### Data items
== Segment start ==

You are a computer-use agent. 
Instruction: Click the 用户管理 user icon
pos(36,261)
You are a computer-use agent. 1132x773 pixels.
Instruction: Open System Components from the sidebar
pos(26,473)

== Segment end ==

Reproduce verbatim only the lines from the one holding "Instruction: Open System" through the end of the records.

Instruction: Open System Components from the sidebar
pos(26,473)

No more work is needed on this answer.